Short problem: Convert the material from the line containing "Task: Click the Raw Water box in the diagram" down through the line containing "coord(604,84)" into a numbered list, omitting blank lines.

Dataset rows:
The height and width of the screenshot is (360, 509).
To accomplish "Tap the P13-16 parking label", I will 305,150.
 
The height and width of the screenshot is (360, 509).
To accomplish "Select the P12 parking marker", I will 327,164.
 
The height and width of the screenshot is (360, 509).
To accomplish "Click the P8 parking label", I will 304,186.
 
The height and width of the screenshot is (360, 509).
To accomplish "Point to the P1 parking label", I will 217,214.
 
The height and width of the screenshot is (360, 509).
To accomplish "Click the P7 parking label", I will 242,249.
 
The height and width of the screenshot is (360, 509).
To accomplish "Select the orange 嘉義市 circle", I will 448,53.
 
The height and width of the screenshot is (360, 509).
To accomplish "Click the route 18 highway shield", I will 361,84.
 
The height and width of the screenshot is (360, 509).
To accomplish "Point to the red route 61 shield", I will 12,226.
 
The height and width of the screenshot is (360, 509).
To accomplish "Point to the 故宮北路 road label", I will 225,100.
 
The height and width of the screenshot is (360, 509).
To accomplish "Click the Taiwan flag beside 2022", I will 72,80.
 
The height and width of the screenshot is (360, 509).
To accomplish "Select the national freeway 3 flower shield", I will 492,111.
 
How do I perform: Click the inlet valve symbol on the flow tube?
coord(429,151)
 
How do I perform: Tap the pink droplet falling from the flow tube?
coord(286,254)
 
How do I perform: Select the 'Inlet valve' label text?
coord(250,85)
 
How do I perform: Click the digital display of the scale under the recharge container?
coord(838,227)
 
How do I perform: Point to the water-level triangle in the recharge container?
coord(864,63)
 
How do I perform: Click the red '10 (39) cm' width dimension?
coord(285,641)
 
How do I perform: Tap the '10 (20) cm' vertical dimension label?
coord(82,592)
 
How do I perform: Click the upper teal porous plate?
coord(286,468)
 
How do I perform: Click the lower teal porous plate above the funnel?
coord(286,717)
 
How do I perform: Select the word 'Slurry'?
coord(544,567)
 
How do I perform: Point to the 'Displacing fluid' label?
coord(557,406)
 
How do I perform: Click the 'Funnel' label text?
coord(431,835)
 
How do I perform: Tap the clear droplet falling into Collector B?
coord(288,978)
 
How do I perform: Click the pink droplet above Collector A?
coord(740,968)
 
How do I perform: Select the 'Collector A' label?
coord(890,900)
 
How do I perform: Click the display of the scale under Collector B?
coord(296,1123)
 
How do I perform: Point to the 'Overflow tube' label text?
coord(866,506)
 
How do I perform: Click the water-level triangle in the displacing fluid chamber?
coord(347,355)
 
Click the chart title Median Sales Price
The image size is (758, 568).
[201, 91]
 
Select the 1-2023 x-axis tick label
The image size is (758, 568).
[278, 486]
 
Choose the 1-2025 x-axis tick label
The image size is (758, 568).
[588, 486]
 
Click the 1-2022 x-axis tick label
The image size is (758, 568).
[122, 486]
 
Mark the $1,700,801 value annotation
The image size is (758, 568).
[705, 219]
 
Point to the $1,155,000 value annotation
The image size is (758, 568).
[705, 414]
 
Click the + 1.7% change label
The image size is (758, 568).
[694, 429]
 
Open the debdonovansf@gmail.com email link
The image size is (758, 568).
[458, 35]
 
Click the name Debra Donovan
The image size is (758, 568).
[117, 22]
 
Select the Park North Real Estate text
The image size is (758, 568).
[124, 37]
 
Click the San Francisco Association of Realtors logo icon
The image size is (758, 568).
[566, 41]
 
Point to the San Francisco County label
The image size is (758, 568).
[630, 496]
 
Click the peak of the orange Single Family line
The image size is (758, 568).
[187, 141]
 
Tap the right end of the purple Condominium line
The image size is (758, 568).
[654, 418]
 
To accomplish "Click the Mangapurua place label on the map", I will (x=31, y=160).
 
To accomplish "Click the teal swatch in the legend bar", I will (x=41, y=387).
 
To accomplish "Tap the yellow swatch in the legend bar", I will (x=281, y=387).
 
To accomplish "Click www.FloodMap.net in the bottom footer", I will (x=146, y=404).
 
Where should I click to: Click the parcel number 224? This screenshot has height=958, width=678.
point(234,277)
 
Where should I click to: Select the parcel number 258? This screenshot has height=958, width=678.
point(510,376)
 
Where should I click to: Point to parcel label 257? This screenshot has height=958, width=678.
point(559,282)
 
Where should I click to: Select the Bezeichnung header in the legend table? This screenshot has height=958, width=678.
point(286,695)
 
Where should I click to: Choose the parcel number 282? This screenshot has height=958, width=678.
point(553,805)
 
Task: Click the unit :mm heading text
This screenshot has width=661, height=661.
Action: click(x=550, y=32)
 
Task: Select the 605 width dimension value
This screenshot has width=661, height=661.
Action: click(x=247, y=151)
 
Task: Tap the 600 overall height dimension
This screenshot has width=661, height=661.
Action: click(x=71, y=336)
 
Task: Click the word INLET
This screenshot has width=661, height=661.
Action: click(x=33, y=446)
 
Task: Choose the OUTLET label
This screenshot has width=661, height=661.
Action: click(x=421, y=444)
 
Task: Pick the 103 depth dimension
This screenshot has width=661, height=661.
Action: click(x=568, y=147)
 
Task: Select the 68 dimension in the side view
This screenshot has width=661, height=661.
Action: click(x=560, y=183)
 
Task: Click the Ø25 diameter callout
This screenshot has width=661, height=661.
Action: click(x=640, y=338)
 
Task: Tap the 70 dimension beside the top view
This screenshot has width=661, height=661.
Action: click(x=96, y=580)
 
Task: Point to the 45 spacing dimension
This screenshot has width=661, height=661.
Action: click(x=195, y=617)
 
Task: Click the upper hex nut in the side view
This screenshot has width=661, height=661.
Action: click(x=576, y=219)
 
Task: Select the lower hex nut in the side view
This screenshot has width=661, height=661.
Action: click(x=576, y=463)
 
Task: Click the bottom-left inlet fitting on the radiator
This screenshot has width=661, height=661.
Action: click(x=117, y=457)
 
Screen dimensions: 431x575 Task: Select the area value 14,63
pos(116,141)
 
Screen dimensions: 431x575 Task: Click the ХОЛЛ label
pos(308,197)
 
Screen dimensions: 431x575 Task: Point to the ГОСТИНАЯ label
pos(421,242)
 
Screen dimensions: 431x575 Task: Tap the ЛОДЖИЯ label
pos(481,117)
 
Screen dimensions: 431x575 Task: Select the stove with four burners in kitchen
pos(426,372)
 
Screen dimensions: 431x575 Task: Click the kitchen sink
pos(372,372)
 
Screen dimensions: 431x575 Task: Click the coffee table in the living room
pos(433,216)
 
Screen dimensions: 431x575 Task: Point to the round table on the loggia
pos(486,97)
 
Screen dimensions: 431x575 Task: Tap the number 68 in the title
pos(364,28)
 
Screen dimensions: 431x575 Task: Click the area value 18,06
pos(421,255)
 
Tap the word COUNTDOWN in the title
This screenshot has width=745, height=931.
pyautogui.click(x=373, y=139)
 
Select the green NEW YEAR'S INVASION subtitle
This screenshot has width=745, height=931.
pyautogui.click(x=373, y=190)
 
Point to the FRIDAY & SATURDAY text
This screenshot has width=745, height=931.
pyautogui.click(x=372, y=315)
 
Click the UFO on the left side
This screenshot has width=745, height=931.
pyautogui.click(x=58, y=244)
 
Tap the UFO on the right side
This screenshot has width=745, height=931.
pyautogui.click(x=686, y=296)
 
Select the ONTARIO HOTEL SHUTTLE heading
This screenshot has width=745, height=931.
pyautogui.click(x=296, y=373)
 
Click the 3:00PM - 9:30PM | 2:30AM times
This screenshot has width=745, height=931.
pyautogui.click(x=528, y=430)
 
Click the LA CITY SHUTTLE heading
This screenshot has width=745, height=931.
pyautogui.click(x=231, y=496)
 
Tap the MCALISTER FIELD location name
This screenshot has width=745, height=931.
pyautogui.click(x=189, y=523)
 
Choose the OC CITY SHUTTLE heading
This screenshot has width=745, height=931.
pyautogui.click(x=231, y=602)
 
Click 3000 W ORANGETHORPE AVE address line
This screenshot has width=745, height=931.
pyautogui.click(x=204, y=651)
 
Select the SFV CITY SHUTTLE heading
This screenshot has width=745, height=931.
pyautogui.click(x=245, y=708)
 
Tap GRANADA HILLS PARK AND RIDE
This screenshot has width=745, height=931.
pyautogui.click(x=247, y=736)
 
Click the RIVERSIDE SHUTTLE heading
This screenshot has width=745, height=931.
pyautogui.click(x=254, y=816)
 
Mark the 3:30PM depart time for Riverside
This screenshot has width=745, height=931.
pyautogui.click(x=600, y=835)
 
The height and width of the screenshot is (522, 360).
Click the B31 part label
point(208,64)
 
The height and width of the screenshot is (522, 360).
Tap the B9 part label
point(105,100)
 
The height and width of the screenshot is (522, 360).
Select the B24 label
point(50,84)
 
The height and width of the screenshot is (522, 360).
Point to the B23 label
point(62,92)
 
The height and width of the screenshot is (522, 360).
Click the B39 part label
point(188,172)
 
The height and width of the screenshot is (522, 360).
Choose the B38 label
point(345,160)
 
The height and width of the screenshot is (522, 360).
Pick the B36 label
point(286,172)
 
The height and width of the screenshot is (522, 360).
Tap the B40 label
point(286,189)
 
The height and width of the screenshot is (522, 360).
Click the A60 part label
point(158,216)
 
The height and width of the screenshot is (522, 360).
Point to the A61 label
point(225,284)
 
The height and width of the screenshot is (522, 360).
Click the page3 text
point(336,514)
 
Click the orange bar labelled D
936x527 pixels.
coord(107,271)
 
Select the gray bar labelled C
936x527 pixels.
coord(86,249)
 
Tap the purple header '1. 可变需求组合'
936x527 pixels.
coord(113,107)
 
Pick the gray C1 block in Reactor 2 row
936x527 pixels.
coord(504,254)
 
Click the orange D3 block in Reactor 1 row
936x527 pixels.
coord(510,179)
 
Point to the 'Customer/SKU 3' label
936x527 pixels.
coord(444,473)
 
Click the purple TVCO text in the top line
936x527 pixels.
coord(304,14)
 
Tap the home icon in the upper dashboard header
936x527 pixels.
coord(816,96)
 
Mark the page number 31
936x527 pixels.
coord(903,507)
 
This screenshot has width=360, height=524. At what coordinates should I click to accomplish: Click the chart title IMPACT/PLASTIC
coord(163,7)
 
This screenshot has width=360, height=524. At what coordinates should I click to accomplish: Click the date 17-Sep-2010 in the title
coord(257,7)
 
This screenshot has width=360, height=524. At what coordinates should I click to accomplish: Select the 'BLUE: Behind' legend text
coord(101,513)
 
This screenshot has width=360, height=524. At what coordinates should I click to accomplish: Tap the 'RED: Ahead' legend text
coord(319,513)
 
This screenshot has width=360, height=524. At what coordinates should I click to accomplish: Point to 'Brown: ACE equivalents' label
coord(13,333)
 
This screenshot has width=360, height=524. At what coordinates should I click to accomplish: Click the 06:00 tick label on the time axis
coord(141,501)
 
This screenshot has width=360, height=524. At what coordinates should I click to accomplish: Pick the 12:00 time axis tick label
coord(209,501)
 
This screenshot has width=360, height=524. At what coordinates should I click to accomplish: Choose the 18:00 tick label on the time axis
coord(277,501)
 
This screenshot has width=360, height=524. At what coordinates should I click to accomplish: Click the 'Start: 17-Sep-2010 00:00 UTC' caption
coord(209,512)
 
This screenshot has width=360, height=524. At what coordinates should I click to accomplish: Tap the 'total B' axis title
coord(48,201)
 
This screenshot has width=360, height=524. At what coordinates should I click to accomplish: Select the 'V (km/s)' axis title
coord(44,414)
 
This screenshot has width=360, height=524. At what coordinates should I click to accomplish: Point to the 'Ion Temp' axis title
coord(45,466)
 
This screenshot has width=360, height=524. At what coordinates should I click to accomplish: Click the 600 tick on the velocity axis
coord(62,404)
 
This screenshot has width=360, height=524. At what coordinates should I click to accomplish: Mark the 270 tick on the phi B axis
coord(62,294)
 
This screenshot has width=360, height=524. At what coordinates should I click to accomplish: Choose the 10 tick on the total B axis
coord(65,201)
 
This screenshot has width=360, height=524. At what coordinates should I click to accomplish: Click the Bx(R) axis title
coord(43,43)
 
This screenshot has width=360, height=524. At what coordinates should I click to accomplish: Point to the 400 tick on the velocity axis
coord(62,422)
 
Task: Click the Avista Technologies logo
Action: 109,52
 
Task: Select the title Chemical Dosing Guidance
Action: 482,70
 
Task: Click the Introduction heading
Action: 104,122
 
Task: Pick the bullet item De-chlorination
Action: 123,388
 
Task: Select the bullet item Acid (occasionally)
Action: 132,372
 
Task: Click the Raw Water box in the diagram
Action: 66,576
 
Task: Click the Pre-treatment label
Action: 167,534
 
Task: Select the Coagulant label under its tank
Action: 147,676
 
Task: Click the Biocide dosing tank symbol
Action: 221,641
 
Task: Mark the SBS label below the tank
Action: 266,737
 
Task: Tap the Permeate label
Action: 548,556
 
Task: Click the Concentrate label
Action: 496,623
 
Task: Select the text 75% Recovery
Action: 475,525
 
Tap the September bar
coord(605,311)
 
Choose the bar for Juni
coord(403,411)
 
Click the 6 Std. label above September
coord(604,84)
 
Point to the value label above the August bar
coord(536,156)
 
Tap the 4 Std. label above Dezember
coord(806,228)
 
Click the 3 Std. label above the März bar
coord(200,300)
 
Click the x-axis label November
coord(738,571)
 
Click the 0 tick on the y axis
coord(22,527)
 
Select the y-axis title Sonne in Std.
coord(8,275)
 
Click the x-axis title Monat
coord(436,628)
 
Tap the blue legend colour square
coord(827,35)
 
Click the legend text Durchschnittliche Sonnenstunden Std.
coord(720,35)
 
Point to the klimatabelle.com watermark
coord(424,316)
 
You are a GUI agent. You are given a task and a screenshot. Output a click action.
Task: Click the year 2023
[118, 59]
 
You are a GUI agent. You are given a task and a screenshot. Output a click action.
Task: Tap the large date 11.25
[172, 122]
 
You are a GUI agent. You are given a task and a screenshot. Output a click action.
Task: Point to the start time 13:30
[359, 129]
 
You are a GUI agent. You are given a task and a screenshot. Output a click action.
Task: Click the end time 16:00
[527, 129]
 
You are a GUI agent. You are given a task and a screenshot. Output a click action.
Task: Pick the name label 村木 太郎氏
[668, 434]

Output of the task:
1. Task: Click the Raw Water box in the diagram
2. Action: 66,576
3. Task: Click the Pre-treatment label
4. Action: 167,534
5. Task: Select the Coagulant label under its tank
6. Action: 147,676
7. Task: Click the Biocide dosing tank symbol
8. Action: 221,641
9. Task: Mark the SBS label below the tank
10. Action: 266,737
11. Task: Tap the Permeate label
12. Action: 548,556
13. Task: Click the Concentrate label
14. Action: 496,623
15. Task: Select the text 75% Recovery
16. Action: 475,525
17. Tap the September bar
18. coord(605,311)
19. Choose the bar for Juni
20. coord(403,411)
21. Click the 6 Std. label above September
22. coord(604,84)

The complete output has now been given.